José Carlos Teixeira Giorgis (*)
Não foi feliz o novo Código Civil em repor a culpa como causa para dissolução da arquitetura conjugal, afastada já deste nicho há mais de vinte e cinco anos e inumada pela constância das decisões judiciais.
A posição do tribunal gaúcho é iterativa em afastar a identificação do culpado pela ruptura da sociedade conjugal (APC 70002690824 e 599349305, entre outros), pois se cuida de debate que não conduz a objetivo algum, senão à satisfação de erigir-se um dos cônjuges como inocente na corrosão do casamento, espécie de vitimização que não afeta a partilha, a guarda dos descendentes e até mesmo a concessão de alimentos, mas que reflete tristemente na personalidade dos filhos.

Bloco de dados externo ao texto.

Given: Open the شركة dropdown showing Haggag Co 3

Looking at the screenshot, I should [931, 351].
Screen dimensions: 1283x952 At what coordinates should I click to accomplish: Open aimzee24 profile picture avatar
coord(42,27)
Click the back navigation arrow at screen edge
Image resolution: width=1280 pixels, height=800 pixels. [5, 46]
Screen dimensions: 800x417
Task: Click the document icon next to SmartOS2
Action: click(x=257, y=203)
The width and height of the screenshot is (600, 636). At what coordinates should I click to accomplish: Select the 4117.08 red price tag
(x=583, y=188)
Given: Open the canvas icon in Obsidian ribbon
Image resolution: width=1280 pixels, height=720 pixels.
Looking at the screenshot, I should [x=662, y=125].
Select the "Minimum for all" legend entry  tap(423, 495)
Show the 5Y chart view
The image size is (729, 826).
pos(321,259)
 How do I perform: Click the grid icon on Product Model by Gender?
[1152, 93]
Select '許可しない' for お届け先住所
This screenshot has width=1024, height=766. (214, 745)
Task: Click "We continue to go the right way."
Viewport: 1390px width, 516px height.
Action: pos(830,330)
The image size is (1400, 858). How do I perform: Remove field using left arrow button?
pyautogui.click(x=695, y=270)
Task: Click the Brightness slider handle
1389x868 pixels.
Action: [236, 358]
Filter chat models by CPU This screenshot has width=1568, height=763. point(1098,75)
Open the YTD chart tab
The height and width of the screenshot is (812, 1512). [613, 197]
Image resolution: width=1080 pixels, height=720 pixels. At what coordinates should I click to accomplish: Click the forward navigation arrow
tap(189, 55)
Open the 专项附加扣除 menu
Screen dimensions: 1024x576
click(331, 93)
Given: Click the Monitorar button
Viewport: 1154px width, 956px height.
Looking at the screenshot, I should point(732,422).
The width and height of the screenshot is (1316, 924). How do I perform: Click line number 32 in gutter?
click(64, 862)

Conforme a literatura, o exame da culpa conjugal se ancora no direito canônico, quando este prevalecia sobre outras as formas jurídicas, apoiando-se no relevo da moralidade e da ordem pública, daí o casamento indissolúvel e a vedação ao divórcio; nesta etapa, as separações apenas se davam por motivos estritos, muito graves, incapazes de sustentar mais o arcabouço familiar, entre os quais o adultério, delito que é o que mais facilmente se suspeita e, ao mesmo tempo, o mais difícil de se provar (RT 262/466).
Em países como a Alemanha, há muito foi abolida qualquer possibilidade processual de pesquisar a culpa dos cônjuges pela derrota do seu matrimônio, pois a máquina judiciária estará mais bem aproveitada se concentrar seus recursos e esforços, com equipes muldisciplinares ensinando os que se separam como devem enfrentar suas renovadas experiências afetivas, corrigindo para suas novas núpcias, ou mesmo para suas relações informais, as falhas que tenham por ventura provocado dentro do relacionamento conjugal, por inocência, cisma, ingenuidade ou cizânia, já que nada na seara do amor, é realmente inalterável quando houver vontade de crescer como pessoa e fortalecer suas relações.
A discussão tende a ressurgir rancores, constituindo-se em intromissão estatal na intimidade das pessoas, ofendendo sua dignidade, adentrando-se na angústia existencial, na luta entre o bem e o mal, o que não afasta a idéia de vingança ou crueldade em indigitar alguém como responsável, quando nem mesmo os cônjuges têm consciência onde reside a verdadeira causa do malogro.
Cabe ao Judiciário, então, catalogar estes restos de amor e declarar, numa divisão maniqueísta, quem vence ou perde, quando é difícil ou mesmo impossível aferir a culpa real pelo desenlace.
Por tudo, embora prevista da legislação civil vigente, é absolutamente inadequada a discussão sobre a culpa na erosão do edifício familiar, aguardando-se que as propostas de reforma venham adequar o instituto da separação ao roteiro consagrado ou os pretórios anatemizem o retrocesso.